The poem is structured in 3 parts. From New York to the Swiss Alps to Milan, to Pescara in the first part, he travels to Latin America in the second part, moving ever closer to home, St Lucia in the Caribbean, which he returns to in the third part. Walcott lapses into third person at will, as if indicate the immediacy of moment-by-moment experience - the Walcott who experiences the scenery is not the Walcott who records it down in poetry as the experience is passed even as he writes it down on hindsight.
The trajectory of his journey may be unconscious, but like a true prodigal, the return to homeland is sweetened by his being away:
'This bedraggled backyard, this unfulfilled lot, this little field of leaves, brittle and fallen, of all the cities of the world, this is your centre.
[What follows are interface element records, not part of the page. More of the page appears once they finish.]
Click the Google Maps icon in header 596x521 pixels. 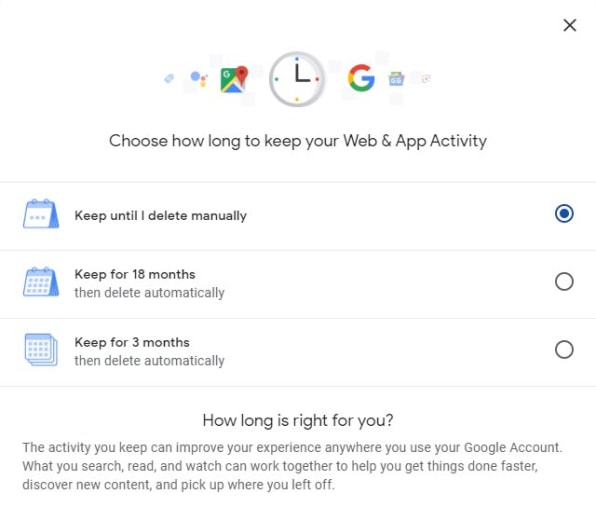pyautogui.click(x=234, y=79)
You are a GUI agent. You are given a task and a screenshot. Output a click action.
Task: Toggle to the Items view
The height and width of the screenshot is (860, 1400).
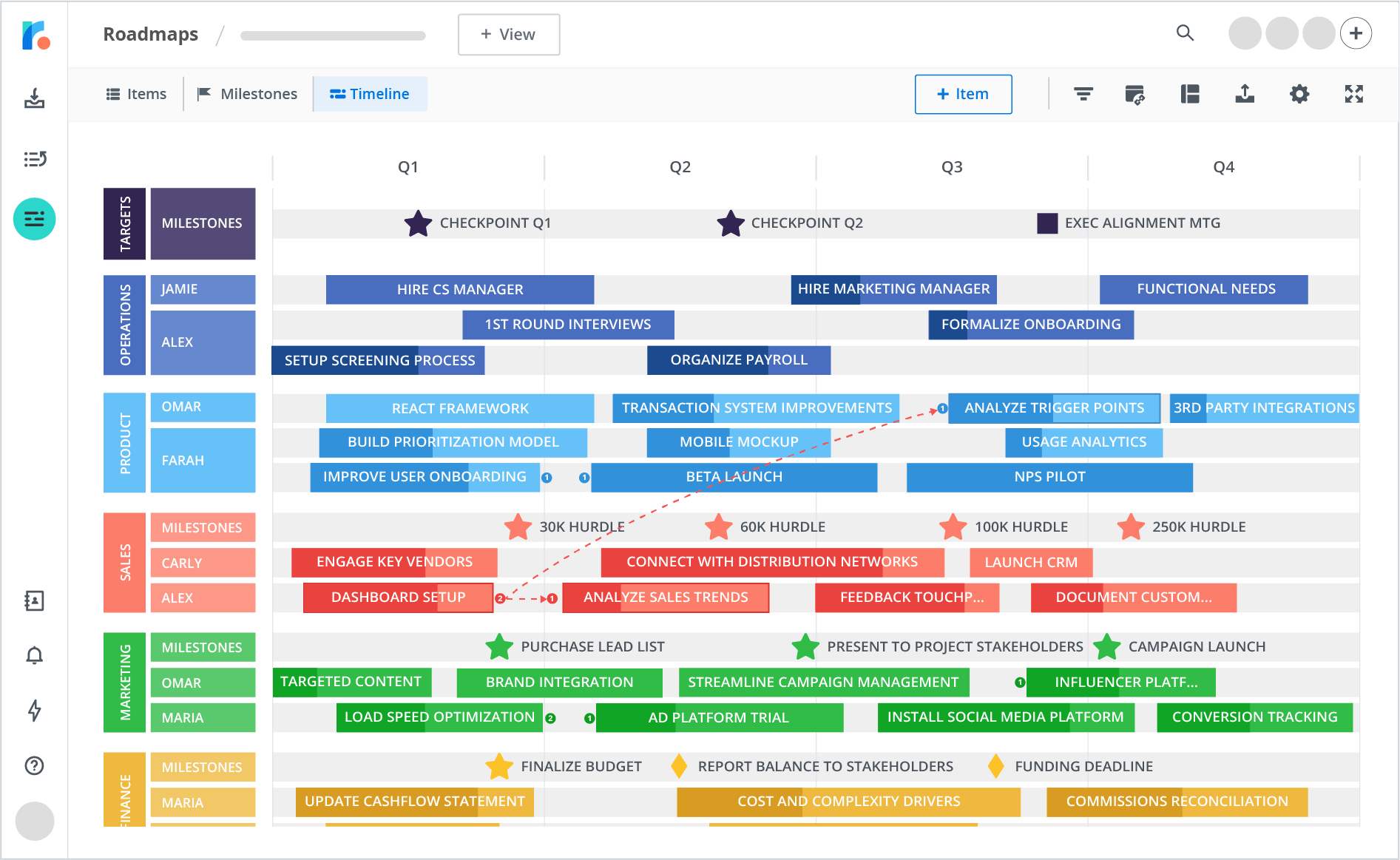136,94
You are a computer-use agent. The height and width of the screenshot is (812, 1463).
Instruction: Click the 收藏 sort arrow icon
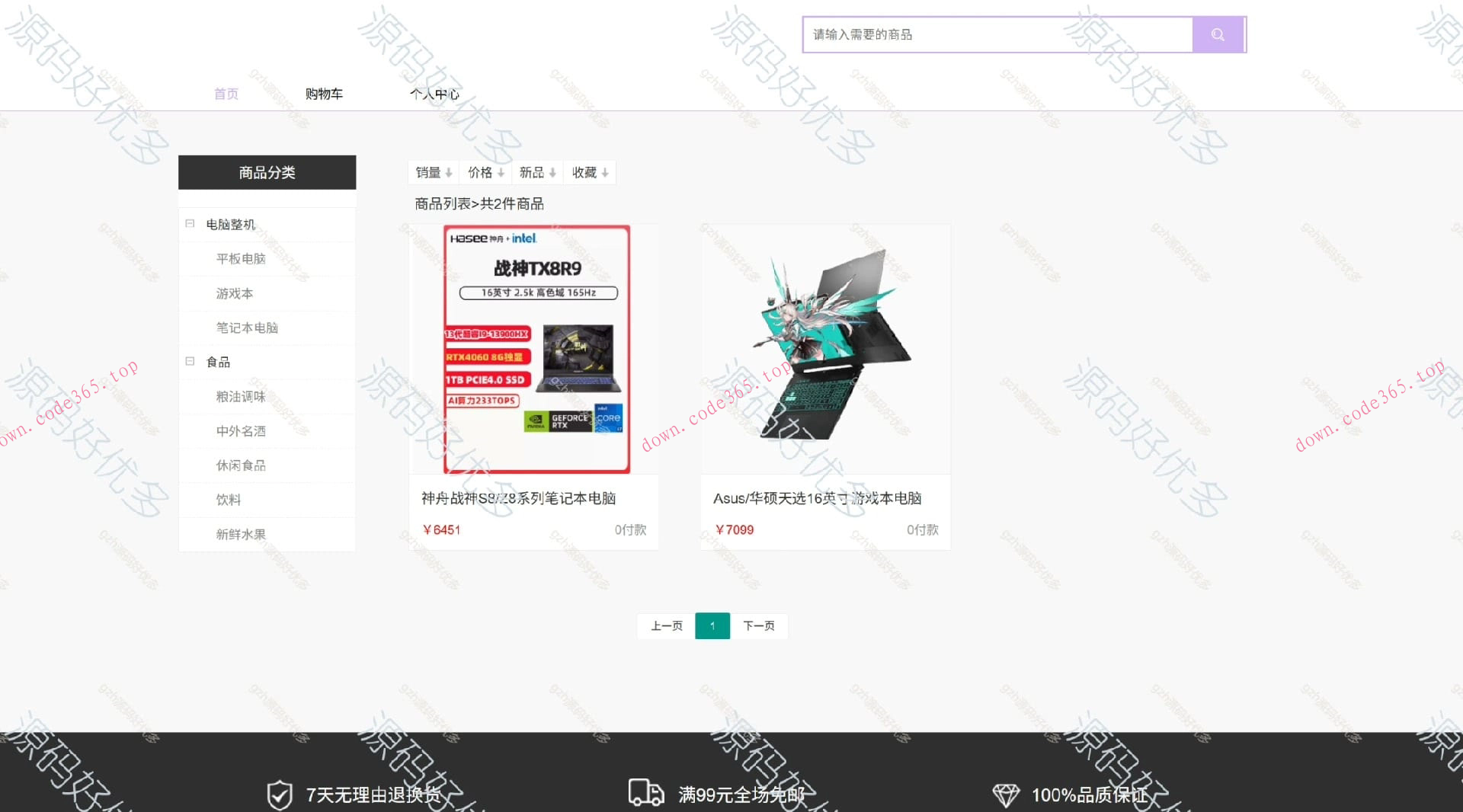[604, 172]
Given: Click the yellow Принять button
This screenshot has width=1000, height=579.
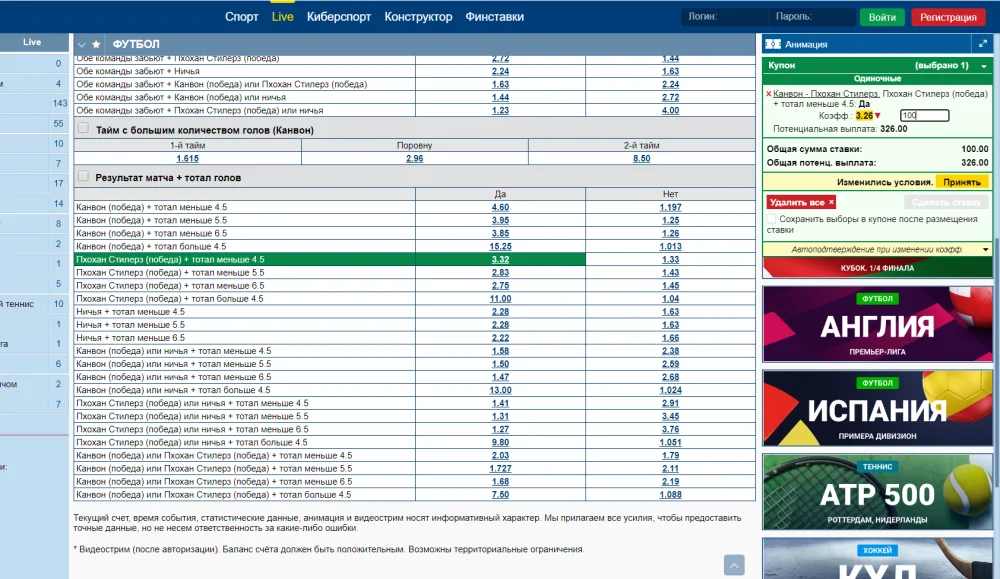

Oh to be luminous and exact!' (p.84)
It is interesting to note that while a longing for home draws him ever closer to St Lucia, he nonetheless claims a universal sort of citizenship that is not bound by geography in the following lines:
'...and if they asked what country I was from I'd say, "The light of that tree-lined sunrise down the Via Veneto."' (p.29)
Currently reading and now read it. The narrator runs through Europe particularly Italy, also the Carribean Island of St.Lucia. I not big on narrative poems that run the whole book. If this interests you fine but really not for me.
Some good vocabulary, I might have learned some new words-- that's it.
A wonderful poem, and I read it at the perfect time (whilst on holiday). The vivid images of the world coupled with the reflective-ness of being on holiday was captured wonderfully in the poem and I am definitely going to go back to it soon to study it more.
Walcott has been a revelation for me. While I agree with some other reviewers that he can be a bit self-indulgent, there are so many gems in this work that the navel-gazing didn't get in the way for me. What a master!
"... so an adopted city slides into me, till my gestures echo those of its citizens, and my shoes that glide over a sidewalk grating move without fear of falling, move as if rooted, in the meter of memory..."
Started reading it on a train, and finished reading it under the rain. As it should be.